The N100 billion fund established by the Stanbic IBTC Holding Plc, is to help close the infrastructure gap in Nigeria.
Dr. Demola Sogunle, Chief Executive Officer of the Stanbic IBTC Holding Plc, said this at a Hybrid event organised by the Rotary Club of Ikeja, District 9110 on Monday November 22 in Lagos. He spoke on the topic, “Solving Infrastructure Deficit in Nigeria.”
According to him, infrastructure deficit truly exists in Nigeria and begs for immediate solution. “So, in order for us not to complain, we saw the situation and decided to create value by introducing IBTC Infrastructure fund of N100 billion, and the important thing is that we have started disbursing already.”
“The plan is simple: we would provide project owners with long-term capital to fund their projects whilst investors enjoy competitive returns as well as achieve set investment goals.“
“The Fund would be released in tranches, starting with the first N20 billion tranche which is now open for subscription, providing an avenue for investors to gain exposure to critical infrastructure projects.“The tranche has a 12-year maximum duration,’’ he said.
Sogunle also said Nigeria, ranking 7th in terms of population, needed 1.5 trillion dollars over the period of 10 years to close infrastructure gap, which is a lot of money.

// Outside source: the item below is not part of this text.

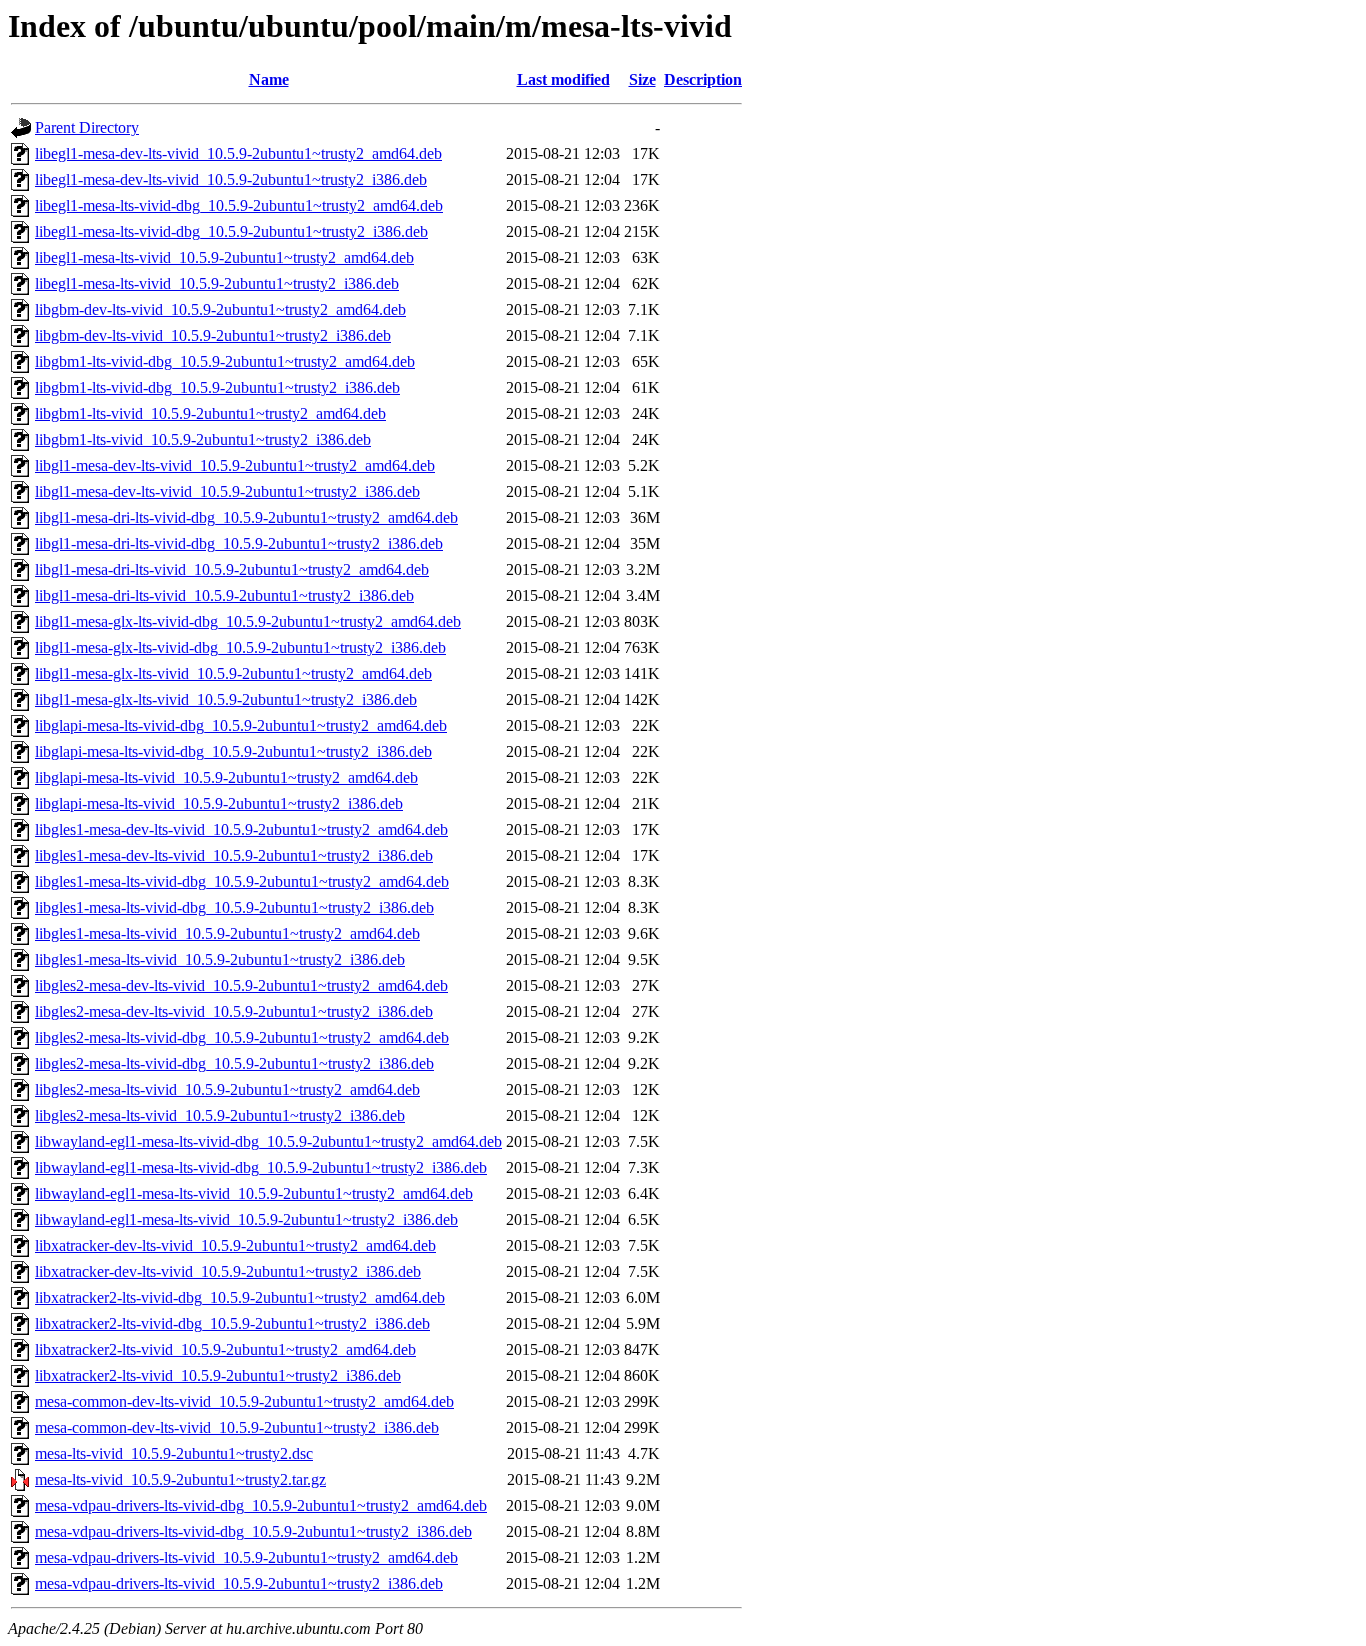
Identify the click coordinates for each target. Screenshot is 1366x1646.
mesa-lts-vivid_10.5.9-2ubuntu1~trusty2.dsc (174, 1453)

He said that the budget that was put to infrastructure projects could not take Nigeria anywhere “The 4.89trillion capital expenditure, dedicated to infrastructure projects accounts for 30 percent of the proposed 2022 budget.
“The infrastructure stock, is about 30 percent of our GDP, our GDP is about 400 billion dollars plus; Nigeria infrastructure stock of 30 percent of GDP remains far below the 70 per cent international benchmark and it’s not going to take us anywhere. This is just for us to know the enormity of the issue,’’Sogunle said.

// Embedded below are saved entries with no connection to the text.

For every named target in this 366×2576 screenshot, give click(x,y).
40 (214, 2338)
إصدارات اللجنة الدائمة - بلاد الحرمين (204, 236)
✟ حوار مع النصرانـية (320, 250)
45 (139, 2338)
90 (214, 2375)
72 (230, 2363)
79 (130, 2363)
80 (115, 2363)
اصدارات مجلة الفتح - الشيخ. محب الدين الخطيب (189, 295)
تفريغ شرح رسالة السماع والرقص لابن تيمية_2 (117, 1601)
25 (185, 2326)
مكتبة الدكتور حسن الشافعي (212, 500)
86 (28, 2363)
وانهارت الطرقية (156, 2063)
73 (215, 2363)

He noted that African countries like Egypt, Tunisia, South Africa, etc, were far ahead of Nigeria in terms of infrastructure development. He said that in the 2019 Global Competitiveness Index Report, Nigeria scored 48.33 points out of 100 and ranked 130th of 141 countries surveyed for the overall quality infrastructure.
Sogunle mentioned some challenges affecting infrastructure development in the country. These include, huge capital outlay versus Budget Constrains and Huge cost of financing, political and regulatory risk which is high, poor maintenance culture, low risk appetite by financial institutions and suboptimal record of past projects.
The bank CEO also said that the impact of $10bn infrastructure investment required on GDP growth rate was assumed at N3.6trillion (US$10billion) per year from 2019 to 2030 according to Nigerian Integrated Infrastructure Master plan (NIIMP).
He said that the real GDP was expected to decline by 0.19 per cent in 2020 but rebound to 3.85 per cent by 2021 and 10.68 per cent by 2030, reflecting the impact of the implementation of the plan.
He stressed that if 10 percent of the proposed 10 billion dollars, ($1bn) is invested, this would still bode well for the economy and positively impact the GDP growth given the current level of infrastructure deficit.
Sogunle advocated a positive public-private sector collaboration to tackle infrastructure gap in the country, recommending unconventional financing methods e.g. Road infrastructure tax credit scheme, infrastructure funds etc.
He said there was the need for implementation of investment-friendly laws, Public-Private Partnership (PPP), procurement (Due process for bids).He also suggested increased participation of private investors in infrastructure investments and consistent sector policies.